§ THE TASK
Copy the material below, swapping each "Uncheck" for "Deselect" and leaving everything else unchanged.
### RECORD SET
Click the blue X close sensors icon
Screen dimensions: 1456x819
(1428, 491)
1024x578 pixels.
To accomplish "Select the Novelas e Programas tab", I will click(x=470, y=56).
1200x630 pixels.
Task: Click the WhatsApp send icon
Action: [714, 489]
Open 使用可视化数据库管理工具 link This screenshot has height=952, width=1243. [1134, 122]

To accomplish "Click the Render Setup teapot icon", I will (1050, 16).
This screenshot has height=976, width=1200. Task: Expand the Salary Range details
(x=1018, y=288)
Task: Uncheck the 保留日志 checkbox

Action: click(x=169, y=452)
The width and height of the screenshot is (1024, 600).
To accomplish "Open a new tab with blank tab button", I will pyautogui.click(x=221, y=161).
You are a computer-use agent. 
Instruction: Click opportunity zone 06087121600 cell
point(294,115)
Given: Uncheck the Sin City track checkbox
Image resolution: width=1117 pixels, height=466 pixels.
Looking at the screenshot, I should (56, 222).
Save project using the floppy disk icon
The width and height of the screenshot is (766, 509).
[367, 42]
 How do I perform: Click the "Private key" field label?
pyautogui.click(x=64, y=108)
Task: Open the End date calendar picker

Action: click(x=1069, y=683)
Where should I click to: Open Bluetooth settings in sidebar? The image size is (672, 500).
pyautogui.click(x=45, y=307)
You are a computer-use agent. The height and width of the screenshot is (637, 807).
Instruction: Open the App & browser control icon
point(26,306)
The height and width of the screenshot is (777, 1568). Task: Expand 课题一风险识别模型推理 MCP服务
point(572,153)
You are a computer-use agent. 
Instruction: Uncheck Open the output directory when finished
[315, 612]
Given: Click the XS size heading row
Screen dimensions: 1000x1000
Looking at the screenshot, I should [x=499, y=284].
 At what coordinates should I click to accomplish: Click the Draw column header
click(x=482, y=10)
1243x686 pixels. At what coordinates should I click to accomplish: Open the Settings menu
######
§ TASK ANSWER
Click the blue X close sensors icon
Screen dimensions: 1456x819
(1428, 491)
1024x578 pixels.
To accomplish "Select the Novelas e Programas tab", I will click(x=470, y=56).
1200x630 pixels.
Task: Click the WhatsApp send icon
Action: [714, 489]
Open 使用可视化数据库管理工具 link This screenshot has height=952, width=1243. [1134, 122]

To accomplish "Click the Render Setup teapot icon", I will (1050, 16).
This screenshot has height=976, width=1200. Task: Expand the Salary Range details
(x=1018, y=288)
Task: Deselect the 保留日志 checkbox

Action: click(x=169, y=452)
The width and height of the screenshot is (1024, 600).
To accomplish "Open a new tab with blank tab button", I will pyautogui.click(x=221, y=161).
You are a computer-use agent. 
Instruction: Click opportunity zone 06087121600 cell
point(294,115)
Given: Deselect the Sin City track checkbox
Image resolution: width=1117 pixels, height=466 pixels.
Looking at the screenshot, I should (56, 222).
Save project using the floppy disk icon
The width and height of the screenshot is (766, 509).
[367, 42]
 How do I perform: Click the "Private key" field label?
pyautogui.click(x=64, y=108)
Task: Open the End date calendar picker

Action: click(x=1069, y=683)
Where should I click to: Open Bluetooth settings in sidebar? The image size is (672, 500).
pyautogui.click(x=45, y=307)
You are a computer-use agent. The height and width of the screenshot is (637, 807).
Instruction: Open the App & browser control icon
point(26,306)
The height and width of the screenshot is (777, 1568). Task: Expand 课题一风险识别模型推理 MCP服务
point(572,153)
You are a computer-use agent. 
Instruction: Deselect Open the output directory when finished
[315, 612]
Given: Click the XS size heading row
Screen dimensions: 1000x1000
Looking at the screenshot, I should [x=499, y=284].
 At what coordinates should I click to accomplish: Click the Draw column header
click(x=482, y=10)
1243x686 pixels. At what coordinates should I click to accomplish: Open the Settings menu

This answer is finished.